Auf direktem Weg rückwärts zum Spitzel- und Schnüffelstaat!

Die Demokratischen Juristinnen und Juristen DJS lehnen die vom EJPD unterbreiteten Revisionsvorschläge vollumfänglich ab und fordern die politischen Parteien, bzw. das Parlament dazu auf, auf die Vorlage nicht einzutreten und  vielmehr eine längst fällige umfassende und transparente Effizienz-Analyse im Sinne einer Rechts-Tatsachen-Forschung zu verlangen:

Sowohl über die bisherige Tätigkeit der Staatsschützer als auch über die Tauglichkeit der zahlreichen Gesetzgebungen, Verordnungen und Zwangs-Massnahmen, die im gesamten Bereich der inneren Sicherheit und speziell im Rahmen der „Bekämpfung des Terrorismus und der organisierten Kriminialität“ seit mehreren Jahren in Kraft sind.

Das BWIS ist seit rund neun Jahren in Kraft. Die parlamentarische Kontrolle ist höchst unbefriedigend, ebenso das faktisch nicht existente Einsichtsrecht oder weitere Kontrollmassnahmen, die es erlauben würden, die Arbeit des „Dienst für Analyse und Prävention“ (DAP) laufend zu überprüfen. Die im Vorfeld des 1. August 2006 gemachten Erfahrungen über offensichtlich falsch und zu Unrecht fichierte Personen („Rütli-Überprüfungen“) sind nur ein kleines Beispiel dafür, was von den ständig mehr als 60'000 Personen und Organisationen, die im Staatsschutz-Computer-System ISIS gespeichert sind zu halten ist.

Die vorliegenden Gesetzesverschärfungen folgen der irrigen Logik „je weniger Verdacht, desto mehr Überwachung“. Die DJS lehnen die vorgesehenen geheimen Überwachungen von Telefonen, E-Mail und Postverkehr ebenso ab wie das Anheuern von bezahlten Spitzeln und Informanten oder das vorgesehene Anbringen von Wanzen in privaten Räumen.

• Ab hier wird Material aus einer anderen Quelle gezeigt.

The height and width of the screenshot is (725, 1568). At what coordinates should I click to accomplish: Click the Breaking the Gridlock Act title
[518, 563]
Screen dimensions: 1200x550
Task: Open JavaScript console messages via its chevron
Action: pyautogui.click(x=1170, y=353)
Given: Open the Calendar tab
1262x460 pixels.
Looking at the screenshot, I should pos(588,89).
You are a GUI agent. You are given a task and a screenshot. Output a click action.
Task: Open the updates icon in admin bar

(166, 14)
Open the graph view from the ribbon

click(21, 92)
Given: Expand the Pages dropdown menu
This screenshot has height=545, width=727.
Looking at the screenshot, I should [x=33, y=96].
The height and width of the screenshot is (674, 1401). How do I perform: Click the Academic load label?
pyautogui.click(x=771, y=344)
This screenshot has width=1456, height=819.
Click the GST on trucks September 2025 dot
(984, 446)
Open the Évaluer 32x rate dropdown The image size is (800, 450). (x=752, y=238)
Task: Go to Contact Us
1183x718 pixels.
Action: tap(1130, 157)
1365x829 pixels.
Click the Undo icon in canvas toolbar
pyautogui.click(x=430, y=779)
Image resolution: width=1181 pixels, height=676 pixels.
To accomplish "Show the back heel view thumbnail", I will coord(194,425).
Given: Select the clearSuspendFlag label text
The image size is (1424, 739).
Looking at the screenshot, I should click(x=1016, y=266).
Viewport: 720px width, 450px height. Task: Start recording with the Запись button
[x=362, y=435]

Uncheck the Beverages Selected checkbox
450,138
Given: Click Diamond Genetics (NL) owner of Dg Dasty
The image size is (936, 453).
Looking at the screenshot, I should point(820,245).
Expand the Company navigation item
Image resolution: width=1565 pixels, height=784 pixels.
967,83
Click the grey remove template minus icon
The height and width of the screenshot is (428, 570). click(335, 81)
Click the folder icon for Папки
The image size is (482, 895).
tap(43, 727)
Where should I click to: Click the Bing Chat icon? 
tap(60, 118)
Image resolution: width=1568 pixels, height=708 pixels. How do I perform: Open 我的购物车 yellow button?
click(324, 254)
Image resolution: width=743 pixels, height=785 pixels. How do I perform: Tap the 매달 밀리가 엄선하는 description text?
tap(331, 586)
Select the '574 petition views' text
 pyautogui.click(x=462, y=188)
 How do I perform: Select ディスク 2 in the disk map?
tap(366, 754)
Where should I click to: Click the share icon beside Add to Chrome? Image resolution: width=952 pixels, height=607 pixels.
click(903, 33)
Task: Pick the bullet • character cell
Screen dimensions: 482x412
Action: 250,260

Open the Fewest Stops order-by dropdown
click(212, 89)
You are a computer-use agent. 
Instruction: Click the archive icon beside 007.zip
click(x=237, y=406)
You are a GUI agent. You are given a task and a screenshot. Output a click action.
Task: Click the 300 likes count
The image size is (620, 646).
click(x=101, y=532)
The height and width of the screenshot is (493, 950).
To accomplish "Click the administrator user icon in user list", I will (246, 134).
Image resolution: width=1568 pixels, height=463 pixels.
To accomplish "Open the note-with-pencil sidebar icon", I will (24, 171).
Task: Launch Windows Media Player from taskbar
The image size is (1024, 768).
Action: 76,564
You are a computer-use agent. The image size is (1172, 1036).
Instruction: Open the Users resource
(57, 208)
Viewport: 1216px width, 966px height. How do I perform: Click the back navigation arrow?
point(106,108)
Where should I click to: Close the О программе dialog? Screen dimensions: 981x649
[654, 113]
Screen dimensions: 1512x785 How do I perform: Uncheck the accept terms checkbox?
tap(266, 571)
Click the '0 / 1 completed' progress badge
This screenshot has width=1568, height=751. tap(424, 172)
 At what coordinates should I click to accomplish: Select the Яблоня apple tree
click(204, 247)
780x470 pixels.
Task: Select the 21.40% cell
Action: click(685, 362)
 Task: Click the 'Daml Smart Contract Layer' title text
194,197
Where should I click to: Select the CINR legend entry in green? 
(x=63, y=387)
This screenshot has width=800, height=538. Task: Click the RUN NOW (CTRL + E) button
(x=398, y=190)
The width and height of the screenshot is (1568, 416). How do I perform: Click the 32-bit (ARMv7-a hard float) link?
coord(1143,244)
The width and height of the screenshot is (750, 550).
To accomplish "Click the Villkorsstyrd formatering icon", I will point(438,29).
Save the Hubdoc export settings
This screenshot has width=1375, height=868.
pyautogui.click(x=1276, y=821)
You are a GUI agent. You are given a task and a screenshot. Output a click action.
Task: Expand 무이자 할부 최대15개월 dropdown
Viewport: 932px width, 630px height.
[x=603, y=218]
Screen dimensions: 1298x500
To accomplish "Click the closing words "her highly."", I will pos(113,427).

Letzteres wäre notwendigerweise in den meisten Fällen nur möglich, wenn die Staatsschützer in die entsprechenden Räumlichkeiten einbrechen würden. Es liegt nahe, dass bei dieser Gelegenheit auch gleich noch eine geheime Durchsuchung der Räumlichkeiten erfolgt (wie im ersten Entwurf zum BWIS noch vorgesehen).

Die Anwerbung von (bezahlten) Spitzeln, beispielsweise Angestellte einer Anwaltskanzlei oder die Ausforschung von Medienschaffenden durch V-Personen führen nach Ansicht der DJS die Schweiz auf direktem Weg rückwärts zum Spitzel- und Schnüffelstaat wie er seit der Fichenaffäre noch bestens in Erinnerung ist.

Der Gesetzesentwurf ist geprägt von einer für die DJS nicht akzeptablen Dominanz der Exekutive (Bundesrat, bzw. Justizminister) und der Verwaltung (DAP, VBS). Daran ändert auch die Tatsache nichts, dass eine spezielle Kammer des Bundesverwaltungsgerichts eine Stellungnahme abgeben muss - wie etwa zu den Anträgen des DAP auf Telefonüberwachung. Einerseits hat die Kammer nur gerade 72 Stunden Zeit für eine Prüfung der Anträge, andererseits ist sie ausschliesslich von den Informationen abhängig, die der DAP ihr liefert. Die Gerichtskammer hat keine Möglichkeit, diese Informationen auf ihre Stichhaltigkeit zu überprüfen, das Bundesverwaltungsgericht dient somit gerade mal als justizielles Alibi.

Noch ausgepägter zeigt sich diese Exekutiv-Dominanz mit der neu vorgesehenen bundesrätlichen Kompetenz, gewissen Organisationen nicht näher bestimmte Tätigkeiten zu verbieten. Derartige Verbote kann derzeit nur der Gesamt-Bundesrat, gestützt auf Art. 184 Bundesverfassung erlassen. Neu soll dies in der Kompetenz des Vorstehers des EJPD liegen. Ohne dass sich für die Begründung ein direkter Beweis erbringen lässt, könnte der Justizminister damit einer Organisation oder Gruppierung für fünf (!) Jahre z.B. die Herausgabe einer Zeitschrift oder das Betreiben einer eigenen Website verbieten.

Zwar könnte die betroffene Organisation beim Bundesverwaltungsgericht Beschwerde einreichen. Die Beweislast soll aber nicht beim Staat, der das Verbot ausspricht, sondern bei den betroffenen Personen / Organisationen liegen. Sie müssten nachweisen, dass sie mit ihrer Tätigkeit die Sicherheit der Schweiz nicht gefährden, ohne dass ihnen dafür Einsicht in die über sie angelegten und zum Entscheid beigetragenen Akten gewährt wird.

Ein solches Vorgehen würde nach Ansicht der DJS bundesrätlicher Willkür Tür und Tor öffnen: Unschwer sich vorzustellen, dass je nach politischer Konjunktur und Einstellung des zuständigen Justizministers einseitig und häufig von einer solchen Verbotsklausel Gebrauch gemacht werden könnte.

Nicht zuletzt vor dem Hintergrund rigoroser Sparmassnahmen bei Bund und Kantonen muss das Parlament die mit der Revision verbundene Aufstockung des DAP um ganze 40 Stellen unbedingt zurückweisen. Wenn schon neue Stellen, dann ist nach Ansicht der DJS zuerst einmal eine Stellenaufstockung beim Dienst des eidgenössischen Datenschutzbeauftragten dringend notwendig.